(Task instructions) Pictures appear among the records below and must be omitted. Repeat exactly the lines from the line with "Viewport: 149px width, 157px height." to the line with "At what coordinates should I click to accomplish: Click", both included.

*** Begin section ***

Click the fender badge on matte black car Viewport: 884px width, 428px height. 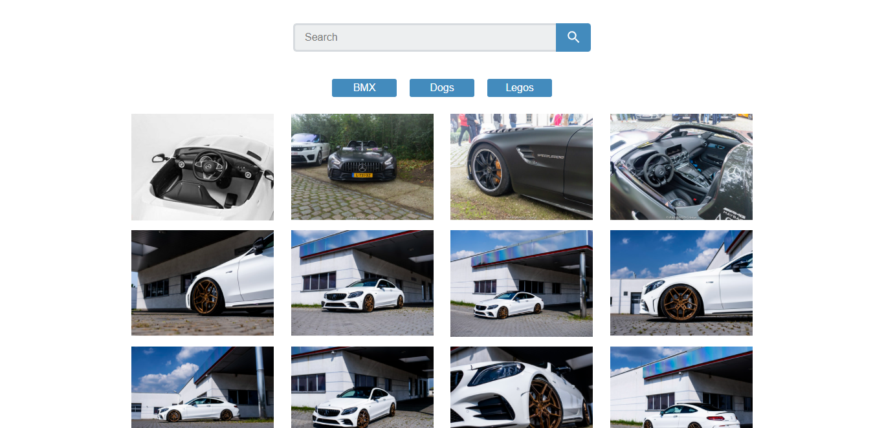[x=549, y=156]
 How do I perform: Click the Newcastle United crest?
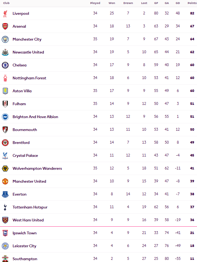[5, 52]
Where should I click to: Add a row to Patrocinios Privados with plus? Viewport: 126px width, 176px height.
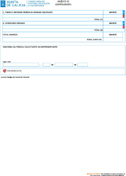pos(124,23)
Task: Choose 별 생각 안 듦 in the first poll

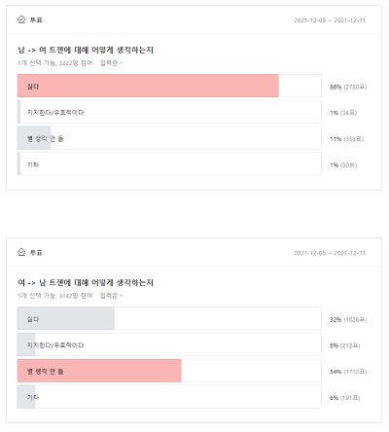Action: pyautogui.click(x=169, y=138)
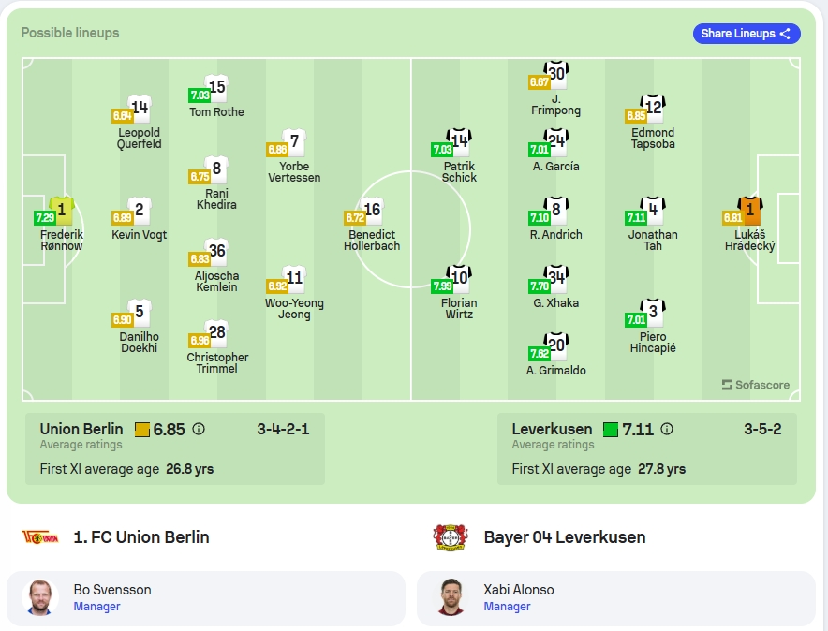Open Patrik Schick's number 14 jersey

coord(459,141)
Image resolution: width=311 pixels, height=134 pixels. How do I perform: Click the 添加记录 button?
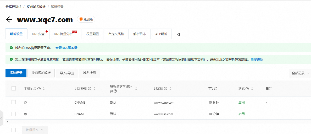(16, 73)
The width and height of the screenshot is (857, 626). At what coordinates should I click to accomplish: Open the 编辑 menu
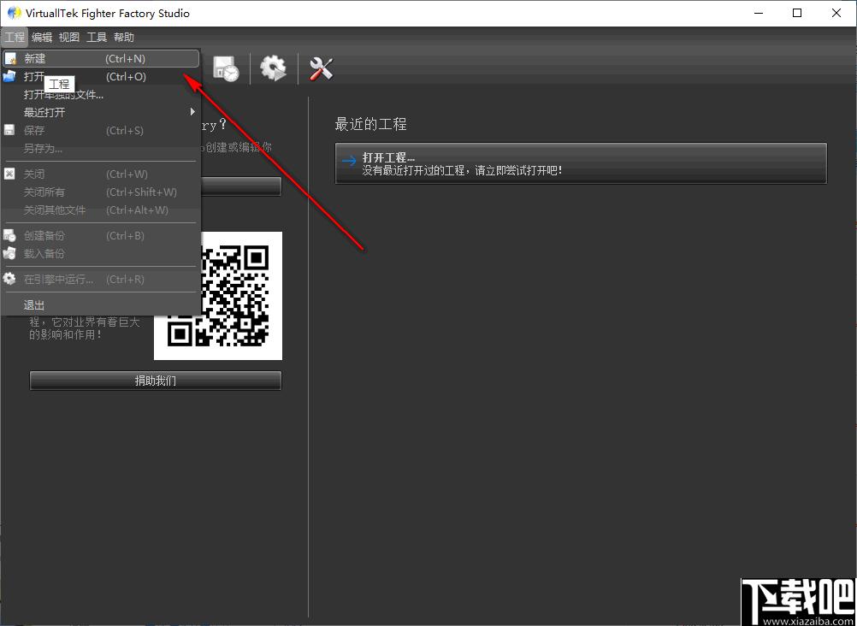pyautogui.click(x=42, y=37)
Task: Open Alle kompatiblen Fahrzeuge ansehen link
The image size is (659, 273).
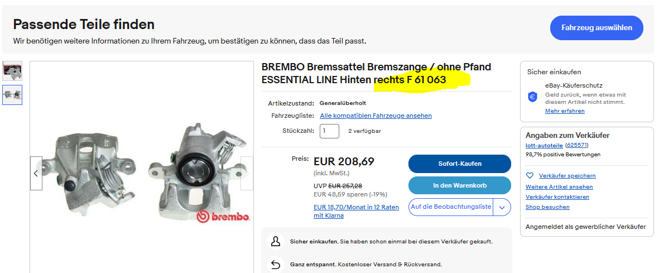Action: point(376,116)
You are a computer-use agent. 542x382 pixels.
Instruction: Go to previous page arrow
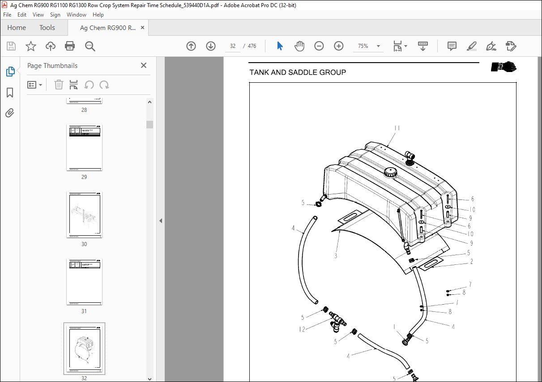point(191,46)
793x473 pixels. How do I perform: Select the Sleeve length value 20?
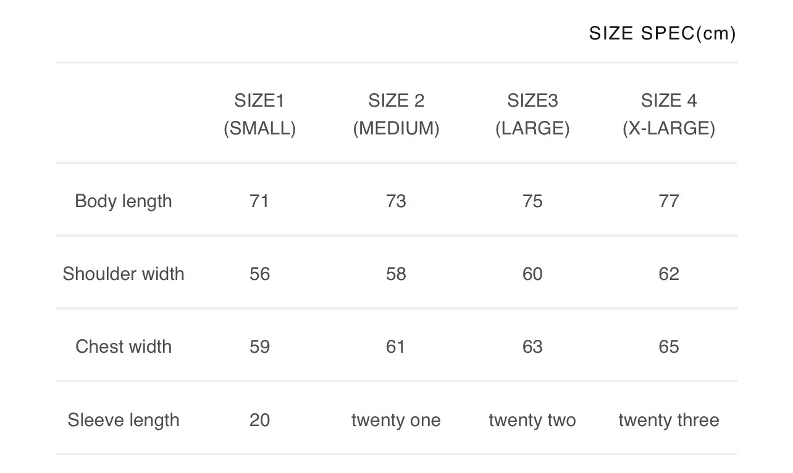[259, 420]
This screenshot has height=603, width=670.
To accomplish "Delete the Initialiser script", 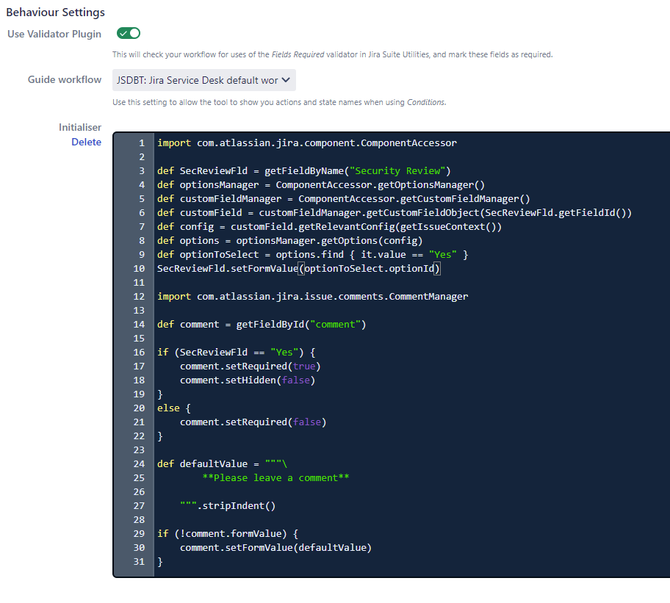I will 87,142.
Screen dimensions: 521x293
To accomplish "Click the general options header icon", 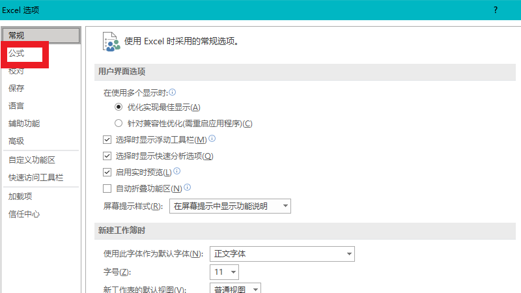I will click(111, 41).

*** End section ***
*** Begin section ***

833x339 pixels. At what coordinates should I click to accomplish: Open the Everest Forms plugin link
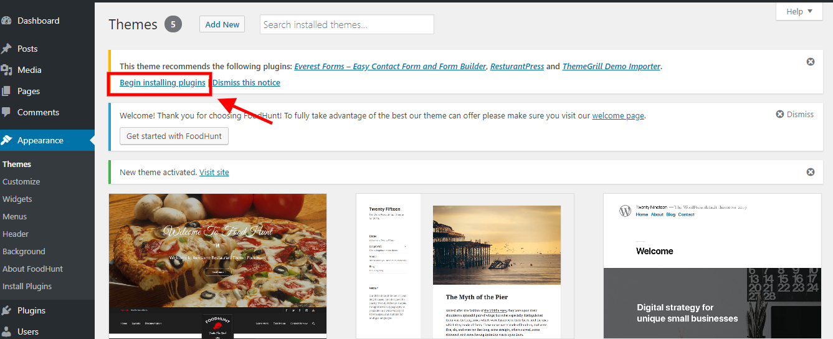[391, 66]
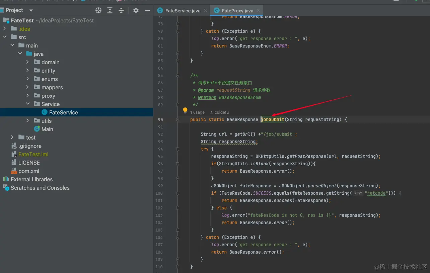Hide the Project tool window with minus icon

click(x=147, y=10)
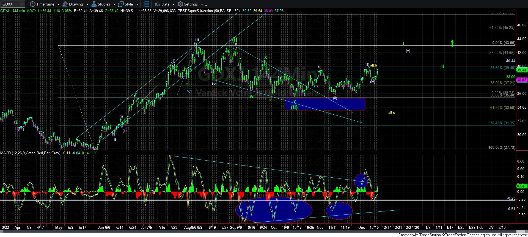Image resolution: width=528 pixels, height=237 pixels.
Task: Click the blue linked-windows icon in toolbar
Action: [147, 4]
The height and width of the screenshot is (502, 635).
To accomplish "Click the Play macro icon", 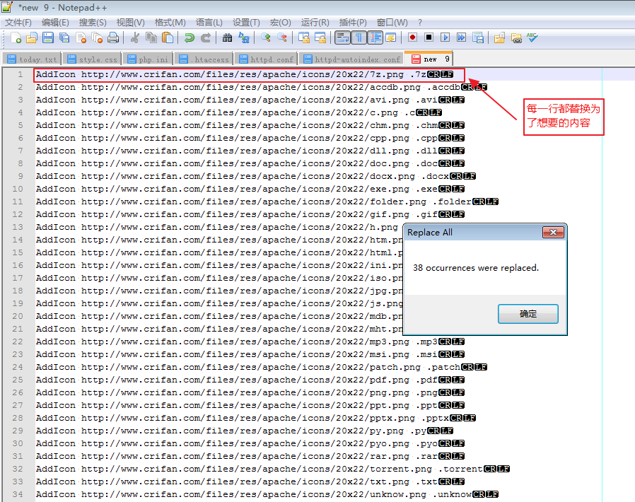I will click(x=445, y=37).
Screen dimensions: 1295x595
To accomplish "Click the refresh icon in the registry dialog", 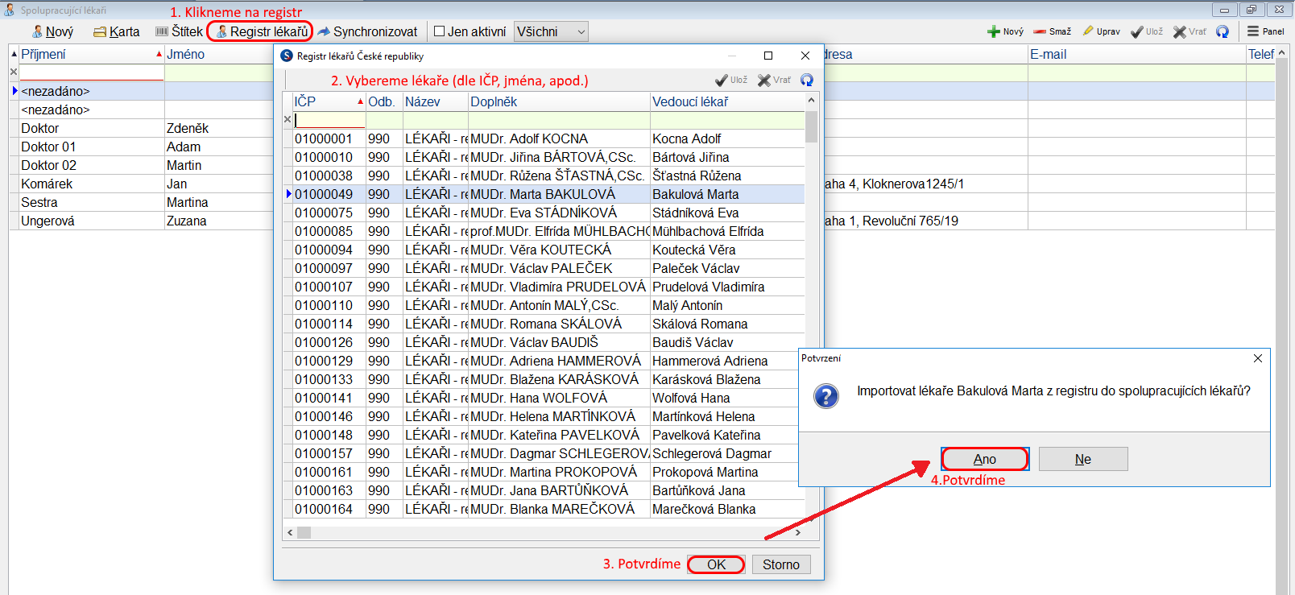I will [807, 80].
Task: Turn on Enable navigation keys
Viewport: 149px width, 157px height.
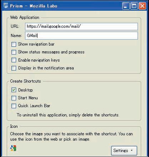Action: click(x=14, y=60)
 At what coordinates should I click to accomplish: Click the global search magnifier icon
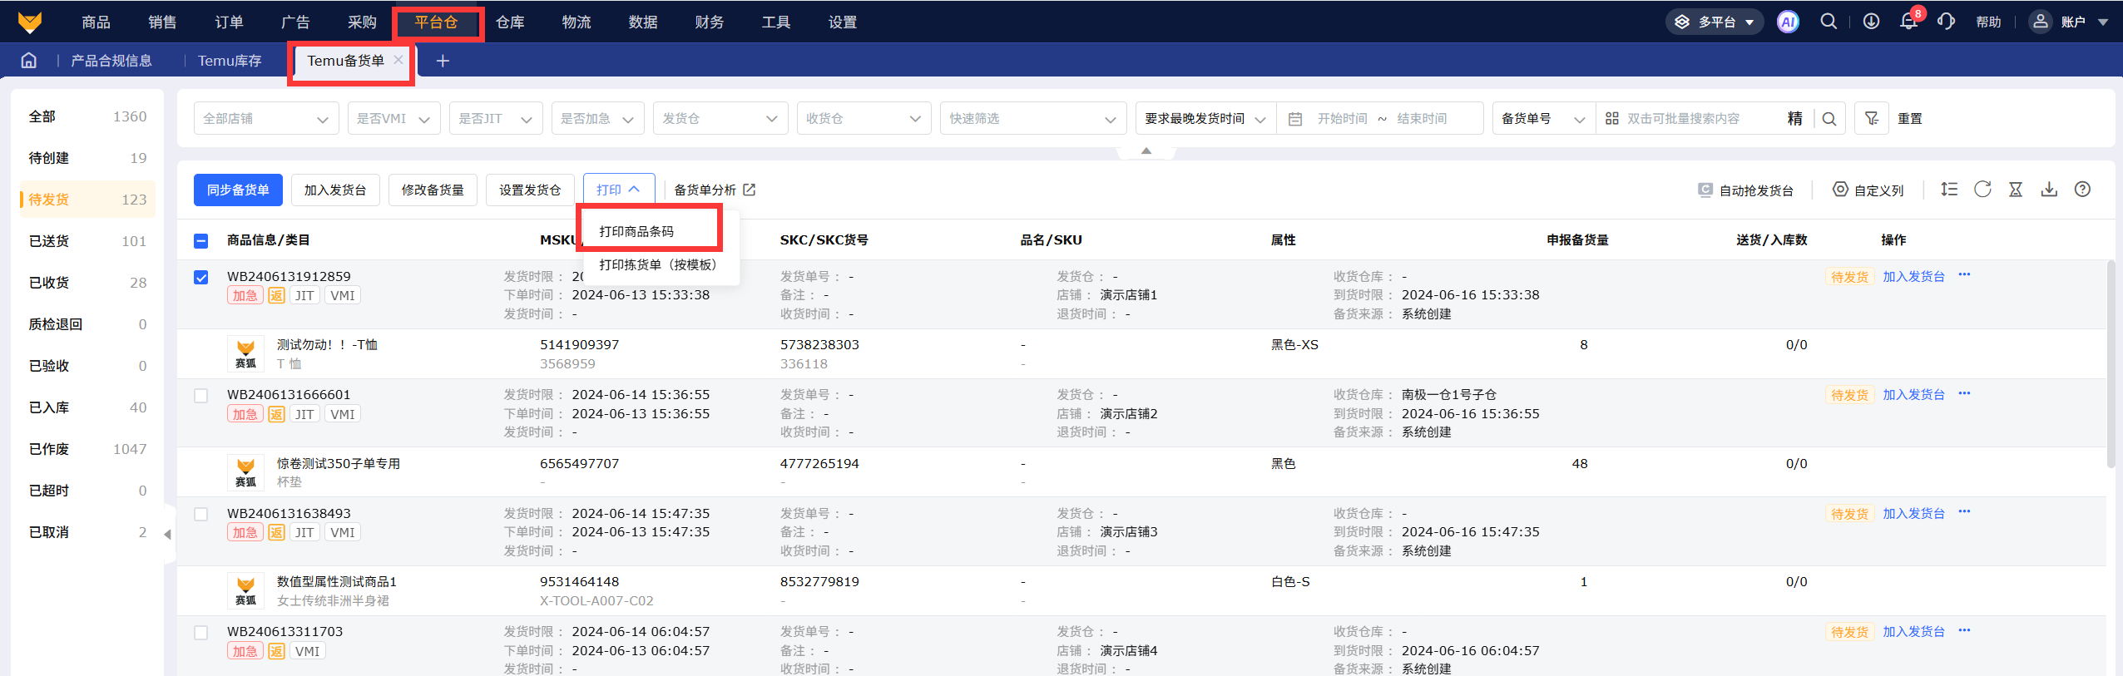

*** End section ***
*** Begin section ***

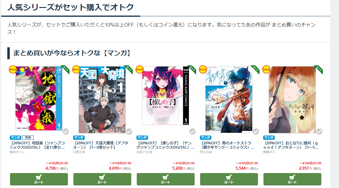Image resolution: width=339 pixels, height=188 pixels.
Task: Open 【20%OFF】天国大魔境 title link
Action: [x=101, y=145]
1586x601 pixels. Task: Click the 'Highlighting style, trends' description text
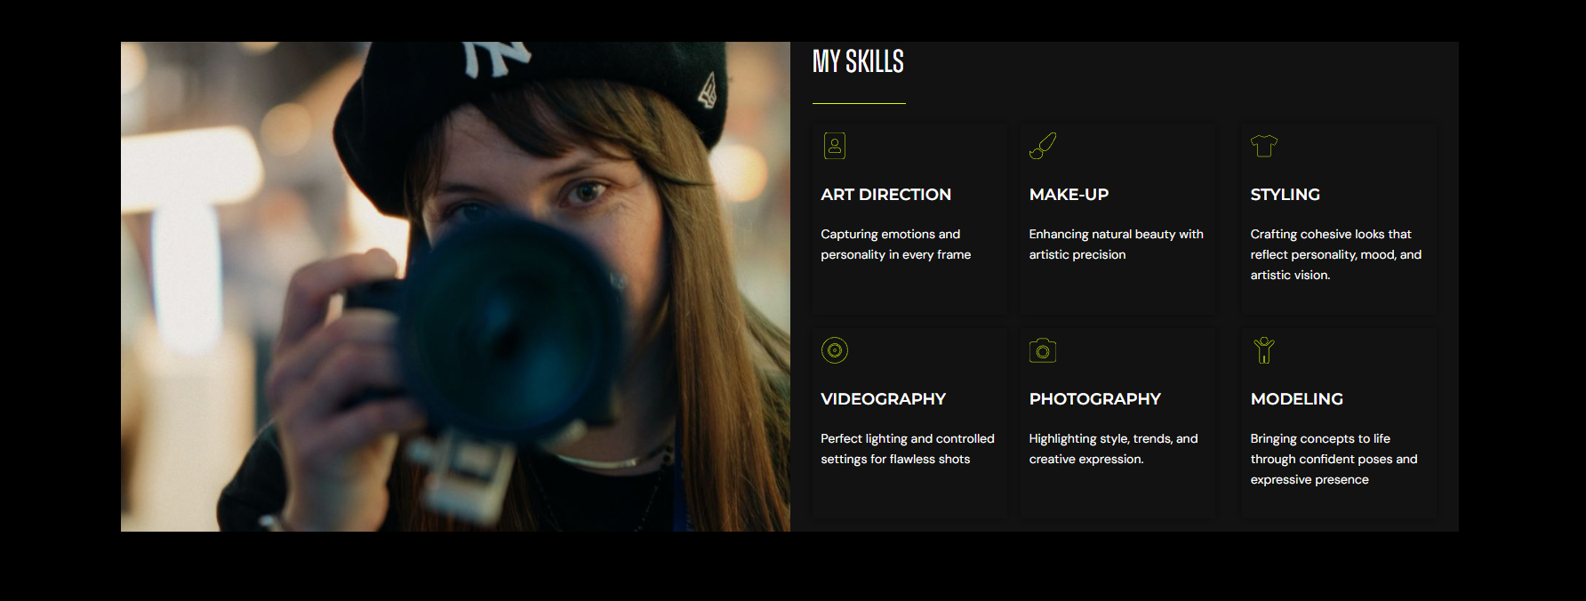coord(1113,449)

*** End section ***

(Answer section)
Viewport: 149px width, 157px height.
Action: click(x=14, y=60)
 At what coordinates should I click to accomplish: Click the global search magnifier icon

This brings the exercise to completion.